### DIRECTIONS FOR THIS TASK
Copy each line of the records that contains the word "size".

** TASK DATA follows **

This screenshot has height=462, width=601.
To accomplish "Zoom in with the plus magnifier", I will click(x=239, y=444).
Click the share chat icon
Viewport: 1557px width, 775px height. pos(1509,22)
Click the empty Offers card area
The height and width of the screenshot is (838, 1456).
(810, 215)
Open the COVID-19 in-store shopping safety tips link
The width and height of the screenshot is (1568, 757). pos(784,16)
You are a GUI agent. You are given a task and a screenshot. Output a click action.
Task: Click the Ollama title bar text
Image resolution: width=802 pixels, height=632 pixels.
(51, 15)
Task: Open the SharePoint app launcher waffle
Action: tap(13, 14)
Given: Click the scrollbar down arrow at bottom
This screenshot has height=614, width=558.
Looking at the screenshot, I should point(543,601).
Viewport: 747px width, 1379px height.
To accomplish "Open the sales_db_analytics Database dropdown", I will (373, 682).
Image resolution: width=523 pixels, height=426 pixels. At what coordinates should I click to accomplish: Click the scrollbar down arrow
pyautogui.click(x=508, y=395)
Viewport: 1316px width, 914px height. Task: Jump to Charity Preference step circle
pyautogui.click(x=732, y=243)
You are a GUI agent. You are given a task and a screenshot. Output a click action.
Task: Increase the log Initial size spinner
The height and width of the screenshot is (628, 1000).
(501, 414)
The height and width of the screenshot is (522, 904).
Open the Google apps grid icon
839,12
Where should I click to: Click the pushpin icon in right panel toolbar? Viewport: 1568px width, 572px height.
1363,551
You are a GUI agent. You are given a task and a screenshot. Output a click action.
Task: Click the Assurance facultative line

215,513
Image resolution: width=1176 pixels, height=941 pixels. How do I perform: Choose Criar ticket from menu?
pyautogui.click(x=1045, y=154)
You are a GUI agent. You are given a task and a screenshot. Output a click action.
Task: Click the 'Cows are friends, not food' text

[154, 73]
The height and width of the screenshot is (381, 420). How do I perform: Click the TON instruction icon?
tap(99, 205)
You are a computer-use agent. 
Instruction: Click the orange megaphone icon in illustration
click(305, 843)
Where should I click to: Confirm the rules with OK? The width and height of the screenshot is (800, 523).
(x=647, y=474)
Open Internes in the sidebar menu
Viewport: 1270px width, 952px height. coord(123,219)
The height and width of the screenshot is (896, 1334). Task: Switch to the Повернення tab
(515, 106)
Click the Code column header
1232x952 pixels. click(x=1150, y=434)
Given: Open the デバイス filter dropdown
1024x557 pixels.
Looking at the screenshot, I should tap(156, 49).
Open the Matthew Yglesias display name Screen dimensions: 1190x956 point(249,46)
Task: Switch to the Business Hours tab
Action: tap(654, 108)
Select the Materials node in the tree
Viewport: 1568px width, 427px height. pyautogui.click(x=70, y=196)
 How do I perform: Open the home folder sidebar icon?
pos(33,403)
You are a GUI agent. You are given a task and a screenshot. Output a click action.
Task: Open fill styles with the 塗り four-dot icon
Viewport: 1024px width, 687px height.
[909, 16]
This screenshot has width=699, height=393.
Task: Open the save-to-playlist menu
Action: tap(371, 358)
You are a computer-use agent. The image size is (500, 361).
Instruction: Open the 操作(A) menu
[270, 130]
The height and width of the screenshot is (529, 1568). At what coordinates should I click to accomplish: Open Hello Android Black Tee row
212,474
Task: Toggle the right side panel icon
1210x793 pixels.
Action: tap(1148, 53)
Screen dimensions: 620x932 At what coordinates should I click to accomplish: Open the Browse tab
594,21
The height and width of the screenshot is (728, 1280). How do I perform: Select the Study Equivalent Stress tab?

** End of TASK DATA **

### ANSWER TO THIS EXERCISE
Task: Increase the log Initial size spinner
You are a computer-use agent. The image size is (500, 361).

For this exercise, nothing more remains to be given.